◆ **Source**
|Publication number||US4153744 A|
|Application number||US 05/849,283|
|Publication date||May 8, 1979|
|Filing date||Nov 7, 1977|
|Priority date||Nov 7, 1977|
|Publication number||05849283, 849283, US 4153744 A, US 4153744A, US-A-4153744, US4153744 A, US4153744A|
|Inventors||Kenneth H. Remley|
|Original Assignee||American Cyanamid Company|
|Export Citation||BiBTeX, EndNote, RefMan|
|Patent Citations (4), Referenced by (8), Classifications (6)|
|External Links: USPTO, USPTO Assignment, Espacenet|
This invention relates to a process for minimizing shade change on vat-dyed cellulosic textile materials treated with fire-retarding chemicals and ammonia. More particularly, the invention relates to a process for minimizing ultraviolet light-induced shade change on ammonia-cured vat-dyed cotton and cotton/polyester fabrics treated with a tetrakis(hydroxymethyl)phosphonium salt, a mixture of said salts, or a partially polymerized methylol phosphorus material containing at least one free methylol group attached to a phosphorus atom.

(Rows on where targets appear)

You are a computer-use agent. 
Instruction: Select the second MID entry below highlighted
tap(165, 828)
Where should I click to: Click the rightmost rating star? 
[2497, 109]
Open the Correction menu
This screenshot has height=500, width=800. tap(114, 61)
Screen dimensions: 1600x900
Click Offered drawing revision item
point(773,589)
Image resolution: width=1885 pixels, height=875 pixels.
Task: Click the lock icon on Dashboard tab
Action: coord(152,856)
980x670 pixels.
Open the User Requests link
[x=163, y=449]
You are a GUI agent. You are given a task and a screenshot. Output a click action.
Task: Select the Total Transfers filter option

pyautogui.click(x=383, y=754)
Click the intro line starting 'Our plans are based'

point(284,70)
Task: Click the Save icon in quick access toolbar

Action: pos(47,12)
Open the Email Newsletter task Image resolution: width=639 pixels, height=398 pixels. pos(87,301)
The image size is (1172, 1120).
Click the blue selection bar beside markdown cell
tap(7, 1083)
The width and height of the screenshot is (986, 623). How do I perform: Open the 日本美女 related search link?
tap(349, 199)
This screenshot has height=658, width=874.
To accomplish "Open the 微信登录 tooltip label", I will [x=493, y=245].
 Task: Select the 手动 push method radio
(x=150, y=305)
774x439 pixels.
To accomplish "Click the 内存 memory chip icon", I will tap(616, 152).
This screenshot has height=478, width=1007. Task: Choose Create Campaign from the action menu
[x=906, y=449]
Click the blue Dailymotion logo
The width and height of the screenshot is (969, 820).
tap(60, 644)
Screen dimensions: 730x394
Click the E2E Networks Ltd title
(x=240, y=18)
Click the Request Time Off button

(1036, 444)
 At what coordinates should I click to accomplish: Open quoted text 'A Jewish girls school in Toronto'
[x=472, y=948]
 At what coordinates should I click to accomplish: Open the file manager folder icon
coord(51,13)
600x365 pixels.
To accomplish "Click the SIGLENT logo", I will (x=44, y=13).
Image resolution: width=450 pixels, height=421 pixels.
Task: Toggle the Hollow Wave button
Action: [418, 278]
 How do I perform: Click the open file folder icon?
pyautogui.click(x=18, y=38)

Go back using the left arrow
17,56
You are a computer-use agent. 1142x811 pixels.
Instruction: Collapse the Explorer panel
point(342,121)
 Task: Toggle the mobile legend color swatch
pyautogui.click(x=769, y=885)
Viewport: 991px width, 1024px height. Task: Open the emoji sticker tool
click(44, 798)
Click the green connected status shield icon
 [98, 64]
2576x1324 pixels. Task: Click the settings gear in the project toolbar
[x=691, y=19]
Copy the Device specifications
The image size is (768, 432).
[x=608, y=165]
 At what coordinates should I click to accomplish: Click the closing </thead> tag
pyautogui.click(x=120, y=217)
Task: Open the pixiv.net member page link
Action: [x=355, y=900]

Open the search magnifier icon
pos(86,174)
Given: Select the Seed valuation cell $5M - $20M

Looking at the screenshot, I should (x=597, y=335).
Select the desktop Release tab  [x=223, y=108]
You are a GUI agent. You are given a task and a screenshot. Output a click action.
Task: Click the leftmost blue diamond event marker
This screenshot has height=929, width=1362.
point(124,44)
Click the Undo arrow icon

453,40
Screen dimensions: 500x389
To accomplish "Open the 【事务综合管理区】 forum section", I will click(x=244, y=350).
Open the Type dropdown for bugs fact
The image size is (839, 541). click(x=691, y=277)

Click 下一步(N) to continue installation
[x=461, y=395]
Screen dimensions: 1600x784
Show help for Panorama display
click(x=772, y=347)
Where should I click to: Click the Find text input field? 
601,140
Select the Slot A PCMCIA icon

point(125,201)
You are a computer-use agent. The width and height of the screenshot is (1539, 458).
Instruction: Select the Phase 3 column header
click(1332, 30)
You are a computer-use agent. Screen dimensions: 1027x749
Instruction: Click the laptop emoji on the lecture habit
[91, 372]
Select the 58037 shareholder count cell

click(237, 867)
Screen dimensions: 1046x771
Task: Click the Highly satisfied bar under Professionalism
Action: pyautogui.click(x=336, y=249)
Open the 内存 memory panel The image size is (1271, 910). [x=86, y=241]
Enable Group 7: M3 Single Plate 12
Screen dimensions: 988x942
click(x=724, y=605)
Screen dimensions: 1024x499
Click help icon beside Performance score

◆ **Goals**
(1) Condense the paragraph of the patent text that begins "This invention relates to a process" into a short bulleted list that keeps its main facts.
(2) Carry the patent text on from its last sentence in the same technical style.
The listing comes from a separate source, not from the patent text.

◆ **Final results**
(1)
- Purpose: a process for minimizing shade change on vat-dyed cellulosic textile materials treated with fire-retarding chemicals and ammonia.
- Specific focus: ultraviolet light-induced shade change.
- Fabrics: ammonia-cured, vat-dyed cotton and cotton/polyester.
- Treatment agents: a tetrakis(hydroxymethyl)phosphonium salt, a mixture of such salts, or a partially polymerized methylol phosphorus material with at least one free methylol group attached to a phosphorus atom.

(2)
The ammonia-curing of tetrakis(hydroxymethyl)phosphonium salts and partially polymerized methylol phosphorus materials on cellulosic textile materials is disclosed by Coates in U.S. Pat. Nos. 3,236,676 and 2,983,623, respectively.
The ammonia-curing of various tetrakis(hydroxymethyl)phosphonium salts, or mixtures of said salts, on cellulosic textile materials under various conditions, is described in commonly assigned pending U.S. patent applications Ser. Nos. 517,706, 517,707 and 597,727.
The ammonia-curing of condensation products of tetrakis(hydroxymethyl)phosphonium sulfate and urea on partially dried cellulosic textile materials is disclosed in commonly assigned pending U.S. patent application Ser. No. 665,014.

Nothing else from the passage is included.